Meloni, il premio ricevuto da Musk e il riavvicinamento a Trump

Giorgia Meloni lunedì 23 ottobre riceverà a New York il Global Citizen Awards dell’Atlantic Council. E’ uno dei due premi consegnati ogni anno dal prestigioso think tank statunitense fondato nel 1961 ai “leader di tutto il mondo che hanno dato contributi eccezionali e distintivi al rafforzamento delle relazioni transatlantiche”. A consegnarglielo sarà Elon Musk, il miliardario statunitense proprietario di X e di Tesla tra i principali sponsor di Donald Trump.

Meloni e il riavvicinamento a Trump

La conoscenza tra Musk e la leader della destra va avanti da tempo. A giugno dello scorso anno lo ricevette a Palazzo Chigi e sei mesi dopo Mister X fu tra gli ospiti d’onore di Atreju, la manifestazione dei giovani di Fdi. Quindi non deve stupire più di tanto che sia stata proprio la premier italiana a spingere per la presenza di Musk alla sua premiazione. Una scelta che a poco più di un mese dalle elezioni statunitensi non può che essere eletta come il tentativo di riavvicinamento a Trump. Una mossa che certo non passa inosservata alla Casa Bianca oggi a guida democratica.

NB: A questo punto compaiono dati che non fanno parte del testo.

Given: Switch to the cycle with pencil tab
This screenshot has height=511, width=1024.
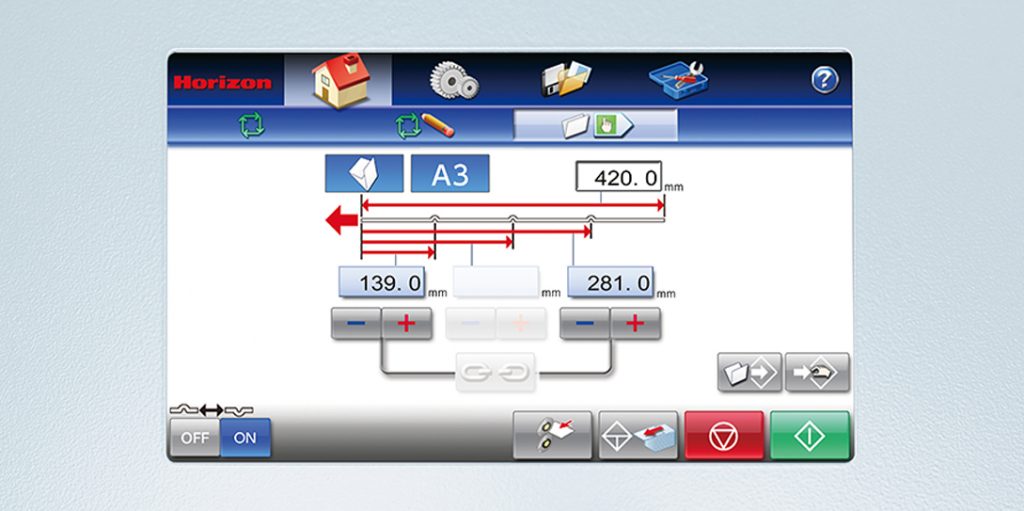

La competizione all’interno della destra

In questi due anni di governo Meloni si è distinta per il buon rapporto costruito con l’amministrazione guidata da Joe Biden. Ma ora avverte la necessità di allontanare l’immagine del bacio con cui il presidente americano a marzo la salutò al termine del faccia a faccia nello Studio Ovale. Anche per evitare di essere scavalcata da Matteo Salvini. Il suo vicepremier e leader della Lega, che non ha mai smesso di tifare per il tycoon statunitense, uscirebbe più che rafforzato in caso di vittoria di Trump.

L’attivismo di Orban

Vale anche per Viktor Orban, il primo ministro ungherese alleato del leghista (all’europarlamento sono nello stesso gruppo) ma che da sempre si professa amico anche di Meloni. Quell’Orban che non appena assunta la presidenza della Ue il 1 luglio scorso, senza alcun mandato dei 27, è prima volato a Kiev da Volodymyr Zelensky poi tre giorni dopo è andato a Mosca da Vladimir Putin, e a distanza di 48 ore è volato a Pechino da Xi Jinping, concludendo la sua diplomatic mission in Florida da Trump lasciando anzitempo il vertice Nato a Washington. L’obiettivo è evidente: diventare l’interlocutore in Europa del possibile futuro presidente Usa, partendo la ricostruzione di un rapporto con Putin a svantaggio evidente dell’Ucraina sui cui sostegno continua a far pesare i suoi veti. Insomma è una competizione tutta all’interno della destra in cui però Meloni è la più in difficoltà.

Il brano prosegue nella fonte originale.